Task statement:
Reproduce all of the data exactly.

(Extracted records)

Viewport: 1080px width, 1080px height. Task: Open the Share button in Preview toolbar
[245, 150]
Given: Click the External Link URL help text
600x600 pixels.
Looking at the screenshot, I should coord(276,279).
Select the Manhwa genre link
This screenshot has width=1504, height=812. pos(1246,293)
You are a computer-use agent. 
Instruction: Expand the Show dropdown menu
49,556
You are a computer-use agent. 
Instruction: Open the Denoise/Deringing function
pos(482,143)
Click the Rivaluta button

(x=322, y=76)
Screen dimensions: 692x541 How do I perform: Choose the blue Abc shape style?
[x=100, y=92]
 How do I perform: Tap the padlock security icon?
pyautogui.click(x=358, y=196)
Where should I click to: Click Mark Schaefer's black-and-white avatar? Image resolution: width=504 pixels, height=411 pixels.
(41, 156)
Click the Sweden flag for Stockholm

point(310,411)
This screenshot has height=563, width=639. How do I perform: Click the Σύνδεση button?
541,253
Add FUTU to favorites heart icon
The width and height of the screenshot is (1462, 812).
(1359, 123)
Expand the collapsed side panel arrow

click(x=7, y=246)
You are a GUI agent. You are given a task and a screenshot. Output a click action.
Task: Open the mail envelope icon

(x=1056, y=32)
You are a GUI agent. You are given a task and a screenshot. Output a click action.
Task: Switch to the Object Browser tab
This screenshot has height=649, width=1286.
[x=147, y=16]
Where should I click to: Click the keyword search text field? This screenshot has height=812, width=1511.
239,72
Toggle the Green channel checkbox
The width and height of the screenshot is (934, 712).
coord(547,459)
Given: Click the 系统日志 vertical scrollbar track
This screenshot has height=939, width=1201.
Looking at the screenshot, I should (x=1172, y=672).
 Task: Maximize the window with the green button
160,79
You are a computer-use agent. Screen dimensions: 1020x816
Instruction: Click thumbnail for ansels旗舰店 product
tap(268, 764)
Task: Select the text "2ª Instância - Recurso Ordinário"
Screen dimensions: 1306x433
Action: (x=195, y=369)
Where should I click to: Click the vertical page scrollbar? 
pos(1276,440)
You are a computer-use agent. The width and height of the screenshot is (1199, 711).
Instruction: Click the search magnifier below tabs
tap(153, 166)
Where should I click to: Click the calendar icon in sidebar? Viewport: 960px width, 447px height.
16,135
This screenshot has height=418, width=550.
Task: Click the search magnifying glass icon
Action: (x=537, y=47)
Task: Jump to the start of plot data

Completed task:
Viewport: 1080px width, 1080px height. Task: Open the Share button in Preview toolbar
[245, 150]
Given: Click the External Link URL help text
600x600 pixels.
Looking at the screenshot, I should coord(276,279).
Select the Manhwa genre link
This screenshot has width=1504, height=812. pos(1246,293)
You are a computer-use agent. 
Instruction: Expand the Show dropdown menu
49,556
You are a computer-use agent. 
Instruction: Open the Denoise/Deringing function
pos(482,143)
Click the Rivaluta button

(x=322, y=76)
Screen dimensions: 692x541 How do I perform: Choose the blue Abc shape style?
[x=100, y=92]
 How do I perform: Tap the padlock security icon?
pyautogui.click(x=358, y=196)
Where should I click to: Click Mark Schaefer's black-and-white avatar? Image resolution: width=504 pixels, height=411 pixels.
(41, 156)
Click the Sweden flag for Stockholm

point(310,411)
This screenshot has height=563, width=639. How do I perform: Click the Σύνδεση button?
541,253
Add FUTU to favorites heart icon
The width and height of the screenshot is (1462, 812).
(1359, 123)
Expand the collapsed side panel arrow

click(x=7, y=246)
You are a GUI agent. You are given a task and a screenshot. Output a click action.
Task: Open the mail envelope icon

(x=1056, y=32)
You are a GUI agent. You are given a task and a screenshot. Output a click action.
Task: Switch to the Object Browser tab
This screenshot has height=649, width=1286.
[x=147, y=16]
Where should I click to: Click the keyword search text field? This screenshot has height=812, width=1511.
239,72
Toggle the Green channel checkbox
The width and height of the screenshot is (934, 712).
coord(547,459)
Given: Click the 系统日志 vertical scrollbar track
This screenshot has height=939, width=1201.
Looking at the screenshot, I should (x=1172, y=672).
 Task: Maximize the window with the green button
160,79
You are a computer-use agent. Screen dimensions: 1020x816
Instruction: Click thumbnail for ansels旗舰店 product
tap(268, 764)
Task: Select the text "2ª Instância - Recurso Ordinário"
Screen dimensions: 1306x433
Action: (x=195, y=369)
Where should I click to: Click the vertical page scrollbar? 
pos(1276,440)
You are a computer-use agent. The width and height of the screenshot is (1199, 711).
Instruction: Click the search magnifier below tabs
tap(153, 166)
Where should I click to: Click the calendar icon in sidebar? Viewport: 960px width, 447px height.
16,135
This screenshot has height=418, width=550.
Task: Click the search magnifying glass icon
Action: (x=537, y=47)
Task: Jump to the start of plot data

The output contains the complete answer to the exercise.